- [PROBLEM TO SOLVE]:
Would you please output, word for word, the span of the listing below that opens on the line containing "Task: Click the Power option" and closes on the line containing "Task: Click the virtual user avatar"? Include both ends and nothing more.

--*--

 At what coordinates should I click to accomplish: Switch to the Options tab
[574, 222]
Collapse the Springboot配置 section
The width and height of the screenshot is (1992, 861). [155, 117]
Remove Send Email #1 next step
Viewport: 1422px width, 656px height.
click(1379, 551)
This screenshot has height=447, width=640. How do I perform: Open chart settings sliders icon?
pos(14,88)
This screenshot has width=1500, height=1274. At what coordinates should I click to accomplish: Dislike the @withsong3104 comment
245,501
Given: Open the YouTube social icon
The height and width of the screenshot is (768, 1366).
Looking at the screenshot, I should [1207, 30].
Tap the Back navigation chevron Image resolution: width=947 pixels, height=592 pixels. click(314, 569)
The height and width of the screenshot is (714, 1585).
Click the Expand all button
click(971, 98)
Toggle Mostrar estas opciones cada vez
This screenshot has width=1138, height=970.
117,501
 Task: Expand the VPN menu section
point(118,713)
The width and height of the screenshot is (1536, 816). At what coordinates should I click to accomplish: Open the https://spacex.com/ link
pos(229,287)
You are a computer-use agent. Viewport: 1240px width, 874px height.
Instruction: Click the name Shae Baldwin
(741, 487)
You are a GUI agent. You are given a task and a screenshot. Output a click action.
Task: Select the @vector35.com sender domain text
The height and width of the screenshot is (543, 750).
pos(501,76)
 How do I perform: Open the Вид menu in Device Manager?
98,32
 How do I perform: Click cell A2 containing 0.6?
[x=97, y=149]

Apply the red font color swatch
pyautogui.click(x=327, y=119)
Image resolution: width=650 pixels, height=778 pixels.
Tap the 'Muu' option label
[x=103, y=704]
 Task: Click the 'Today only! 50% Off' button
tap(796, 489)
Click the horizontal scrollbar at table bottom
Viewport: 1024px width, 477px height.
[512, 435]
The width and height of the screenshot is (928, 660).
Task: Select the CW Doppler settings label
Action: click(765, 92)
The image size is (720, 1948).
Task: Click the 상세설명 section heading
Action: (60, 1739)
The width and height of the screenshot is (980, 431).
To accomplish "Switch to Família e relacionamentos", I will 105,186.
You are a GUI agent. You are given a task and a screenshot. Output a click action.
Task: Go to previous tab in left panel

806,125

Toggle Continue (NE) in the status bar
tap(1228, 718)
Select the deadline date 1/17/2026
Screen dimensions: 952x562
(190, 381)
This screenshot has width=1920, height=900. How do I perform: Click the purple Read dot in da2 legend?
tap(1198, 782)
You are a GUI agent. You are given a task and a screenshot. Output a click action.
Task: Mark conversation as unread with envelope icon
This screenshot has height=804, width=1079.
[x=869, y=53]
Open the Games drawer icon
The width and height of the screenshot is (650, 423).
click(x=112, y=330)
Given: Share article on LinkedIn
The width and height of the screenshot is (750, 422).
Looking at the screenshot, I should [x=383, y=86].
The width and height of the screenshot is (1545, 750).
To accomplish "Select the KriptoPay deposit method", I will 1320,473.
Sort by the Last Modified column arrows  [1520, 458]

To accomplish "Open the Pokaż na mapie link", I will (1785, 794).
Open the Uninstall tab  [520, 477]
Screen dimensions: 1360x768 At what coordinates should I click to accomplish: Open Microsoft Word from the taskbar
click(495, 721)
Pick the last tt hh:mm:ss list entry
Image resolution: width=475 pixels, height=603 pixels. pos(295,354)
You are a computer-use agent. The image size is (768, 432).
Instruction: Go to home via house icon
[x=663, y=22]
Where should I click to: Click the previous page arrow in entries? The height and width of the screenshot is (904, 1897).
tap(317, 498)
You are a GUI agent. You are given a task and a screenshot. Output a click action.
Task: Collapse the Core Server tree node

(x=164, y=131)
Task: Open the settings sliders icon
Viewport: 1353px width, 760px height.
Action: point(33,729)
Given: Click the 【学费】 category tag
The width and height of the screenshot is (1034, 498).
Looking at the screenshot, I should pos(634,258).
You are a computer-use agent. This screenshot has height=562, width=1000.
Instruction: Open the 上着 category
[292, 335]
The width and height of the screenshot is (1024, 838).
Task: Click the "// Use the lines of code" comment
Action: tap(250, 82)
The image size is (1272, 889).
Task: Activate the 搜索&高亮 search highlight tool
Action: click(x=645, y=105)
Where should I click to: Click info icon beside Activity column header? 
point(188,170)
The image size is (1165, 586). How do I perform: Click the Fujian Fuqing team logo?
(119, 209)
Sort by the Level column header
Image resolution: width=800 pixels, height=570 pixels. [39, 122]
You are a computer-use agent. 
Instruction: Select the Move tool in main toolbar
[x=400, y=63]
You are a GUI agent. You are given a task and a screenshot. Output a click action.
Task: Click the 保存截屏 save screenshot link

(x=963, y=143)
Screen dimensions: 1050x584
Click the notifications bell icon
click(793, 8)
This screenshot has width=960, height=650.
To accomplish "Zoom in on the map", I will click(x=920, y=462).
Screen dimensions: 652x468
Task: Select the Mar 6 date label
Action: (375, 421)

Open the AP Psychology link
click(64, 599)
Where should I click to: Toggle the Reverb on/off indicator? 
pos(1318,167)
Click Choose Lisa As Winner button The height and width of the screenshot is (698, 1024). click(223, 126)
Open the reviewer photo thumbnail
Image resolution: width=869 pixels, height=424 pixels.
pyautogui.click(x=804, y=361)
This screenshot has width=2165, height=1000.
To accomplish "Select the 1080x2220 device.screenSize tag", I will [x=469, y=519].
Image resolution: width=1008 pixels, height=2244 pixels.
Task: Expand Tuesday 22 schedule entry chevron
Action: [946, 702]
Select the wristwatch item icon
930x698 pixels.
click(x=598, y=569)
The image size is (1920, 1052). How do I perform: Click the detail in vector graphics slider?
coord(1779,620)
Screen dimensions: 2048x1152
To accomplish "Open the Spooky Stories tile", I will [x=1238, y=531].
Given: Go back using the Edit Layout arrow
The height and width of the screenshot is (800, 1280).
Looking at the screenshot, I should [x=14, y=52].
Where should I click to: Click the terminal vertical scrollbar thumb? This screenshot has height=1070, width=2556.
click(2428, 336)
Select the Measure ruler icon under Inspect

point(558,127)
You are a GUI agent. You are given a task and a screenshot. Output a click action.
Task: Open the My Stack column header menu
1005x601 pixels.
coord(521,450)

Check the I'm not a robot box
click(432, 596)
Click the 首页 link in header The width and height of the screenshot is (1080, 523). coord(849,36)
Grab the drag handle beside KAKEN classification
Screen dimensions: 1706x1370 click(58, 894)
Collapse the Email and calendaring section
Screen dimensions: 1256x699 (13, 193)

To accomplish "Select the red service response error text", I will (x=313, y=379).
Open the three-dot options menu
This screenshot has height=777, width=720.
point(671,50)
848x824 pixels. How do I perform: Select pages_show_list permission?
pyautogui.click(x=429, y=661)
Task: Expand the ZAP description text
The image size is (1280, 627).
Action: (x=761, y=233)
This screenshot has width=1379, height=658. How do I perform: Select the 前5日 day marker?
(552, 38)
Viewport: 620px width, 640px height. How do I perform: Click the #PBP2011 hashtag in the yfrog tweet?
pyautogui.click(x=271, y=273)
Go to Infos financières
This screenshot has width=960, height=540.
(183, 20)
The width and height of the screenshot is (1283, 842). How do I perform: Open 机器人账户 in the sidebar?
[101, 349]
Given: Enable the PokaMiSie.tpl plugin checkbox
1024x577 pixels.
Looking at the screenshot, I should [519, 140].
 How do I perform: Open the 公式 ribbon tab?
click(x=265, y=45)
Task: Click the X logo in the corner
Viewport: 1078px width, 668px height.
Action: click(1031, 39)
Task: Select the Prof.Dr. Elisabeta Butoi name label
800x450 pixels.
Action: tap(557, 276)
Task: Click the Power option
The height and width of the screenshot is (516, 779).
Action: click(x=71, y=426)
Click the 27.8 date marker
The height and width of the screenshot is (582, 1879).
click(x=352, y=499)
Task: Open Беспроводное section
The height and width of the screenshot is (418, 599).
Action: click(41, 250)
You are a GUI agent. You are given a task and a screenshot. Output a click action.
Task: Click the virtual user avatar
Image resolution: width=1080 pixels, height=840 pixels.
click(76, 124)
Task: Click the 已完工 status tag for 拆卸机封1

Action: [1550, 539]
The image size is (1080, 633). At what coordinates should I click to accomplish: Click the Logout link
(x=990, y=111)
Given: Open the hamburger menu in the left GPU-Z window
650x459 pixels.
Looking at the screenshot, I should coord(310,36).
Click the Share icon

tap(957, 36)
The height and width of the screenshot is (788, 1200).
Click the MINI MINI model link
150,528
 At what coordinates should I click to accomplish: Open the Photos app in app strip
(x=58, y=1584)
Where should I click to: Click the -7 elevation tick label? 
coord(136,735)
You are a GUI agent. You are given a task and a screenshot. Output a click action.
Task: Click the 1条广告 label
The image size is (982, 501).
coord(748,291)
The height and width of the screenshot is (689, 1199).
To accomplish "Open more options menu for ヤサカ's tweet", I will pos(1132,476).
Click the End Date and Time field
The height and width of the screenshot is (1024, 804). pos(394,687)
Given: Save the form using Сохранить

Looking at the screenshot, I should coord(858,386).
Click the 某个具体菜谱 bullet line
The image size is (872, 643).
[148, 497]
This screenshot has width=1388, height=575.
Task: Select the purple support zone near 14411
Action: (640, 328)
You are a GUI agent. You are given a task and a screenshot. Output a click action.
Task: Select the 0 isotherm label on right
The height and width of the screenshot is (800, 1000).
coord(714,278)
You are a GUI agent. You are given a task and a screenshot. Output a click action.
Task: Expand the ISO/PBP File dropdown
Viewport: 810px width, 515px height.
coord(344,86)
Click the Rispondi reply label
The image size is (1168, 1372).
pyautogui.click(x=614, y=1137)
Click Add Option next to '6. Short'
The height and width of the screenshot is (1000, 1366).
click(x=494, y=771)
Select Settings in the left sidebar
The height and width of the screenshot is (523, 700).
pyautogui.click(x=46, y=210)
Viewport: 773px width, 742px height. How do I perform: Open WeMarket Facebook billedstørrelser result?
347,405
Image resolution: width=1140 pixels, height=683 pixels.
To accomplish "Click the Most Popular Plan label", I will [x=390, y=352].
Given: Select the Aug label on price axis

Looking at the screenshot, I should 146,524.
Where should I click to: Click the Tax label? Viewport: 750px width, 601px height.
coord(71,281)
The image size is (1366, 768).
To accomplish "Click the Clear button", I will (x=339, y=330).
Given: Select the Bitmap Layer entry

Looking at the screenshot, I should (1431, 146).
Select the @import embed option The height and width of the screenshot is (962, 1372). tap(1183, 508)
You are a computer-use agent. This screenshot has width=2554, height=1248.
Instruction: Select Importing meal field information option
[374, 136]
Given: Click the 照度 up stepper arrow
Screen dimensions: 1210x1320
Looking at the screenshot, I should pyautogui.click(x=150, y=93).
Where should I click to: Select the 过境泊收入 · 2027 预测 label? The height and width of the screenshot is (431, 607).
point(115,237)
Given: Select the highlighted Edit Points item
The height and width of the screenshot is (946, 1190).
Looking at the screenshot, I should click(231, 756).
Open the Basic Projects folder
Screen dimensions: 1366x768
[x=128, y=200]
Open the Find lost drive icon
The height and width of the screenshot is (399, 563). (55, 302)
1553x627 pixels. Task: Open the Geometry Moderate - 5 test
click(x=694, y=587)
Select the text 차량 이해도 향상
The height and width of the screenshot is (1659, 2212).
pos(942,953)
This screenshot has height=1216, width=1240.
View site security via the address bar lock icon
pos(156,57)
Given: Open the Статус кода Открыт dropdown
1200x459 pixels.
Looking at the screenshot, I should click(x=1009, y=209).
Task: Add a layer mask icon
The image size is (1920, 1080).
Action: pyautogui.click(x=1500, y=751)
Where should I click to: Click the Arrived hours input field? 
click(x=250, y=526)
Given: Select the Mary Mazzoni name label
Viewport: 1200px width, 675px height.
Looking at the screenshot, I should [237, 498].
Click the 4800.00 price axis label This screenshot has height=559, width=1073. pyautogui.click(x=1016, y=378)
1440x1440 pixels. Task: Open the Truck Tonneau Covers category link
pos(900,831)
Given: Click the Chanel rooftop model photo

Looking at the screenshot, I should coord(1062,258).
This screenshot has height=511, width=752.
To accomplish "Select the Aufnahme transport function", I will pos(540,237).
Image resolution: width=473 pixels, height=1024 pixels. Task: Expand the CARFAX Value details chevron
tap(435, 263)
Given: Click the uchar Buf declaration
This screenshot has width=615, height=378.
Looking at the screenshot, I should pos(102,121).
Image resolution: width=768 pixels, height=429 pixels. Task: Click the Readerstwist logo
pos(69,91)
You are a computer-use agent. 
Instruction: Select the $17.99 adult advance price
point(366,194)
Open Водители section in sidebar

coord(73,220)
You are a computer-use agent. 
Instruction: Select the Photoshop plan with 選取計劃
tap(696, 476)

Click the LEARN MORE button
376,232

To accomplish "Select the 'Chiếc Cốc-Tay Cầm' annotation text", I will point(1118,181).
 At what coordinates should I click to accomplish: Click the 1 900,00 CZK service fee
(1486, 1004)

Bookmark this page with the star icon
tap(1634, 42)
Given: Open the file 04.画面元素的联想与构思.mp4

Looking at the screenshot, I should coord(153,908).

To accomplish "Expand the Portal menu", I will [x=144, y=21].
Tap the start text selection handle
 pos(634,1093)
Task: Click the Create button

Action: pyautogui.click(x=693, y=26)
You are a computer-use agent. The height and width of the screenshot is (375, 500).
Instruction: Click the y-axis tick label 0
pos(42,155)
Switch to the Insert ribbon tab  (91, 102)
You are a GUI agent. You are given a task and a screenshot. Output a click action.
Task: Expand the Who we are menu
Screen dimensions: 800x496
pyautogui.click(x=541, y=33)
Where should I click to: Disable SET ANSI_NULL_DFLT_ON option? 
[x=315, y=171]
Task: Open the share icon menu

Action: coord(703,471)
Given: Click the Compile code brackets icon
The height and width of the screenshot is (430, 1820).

--*--

- [OUTPUT OF THE EXERCISE]:
Task: Click the Power option
The height and width of the screenshot is (516, 779).
Action: click(x=71, y=426)
Click the 27.8 date marker
The height and width of the screenshot is (582, 1879).
click(x=352, y=499)
Task: Open Беспроводное section
The height and width of the screenshot is (418, 599).
Action: click(41, 250)
You are a GUI agent. You are given a task and a screenshot. Output a click action.
Task: Click the virtual user avatar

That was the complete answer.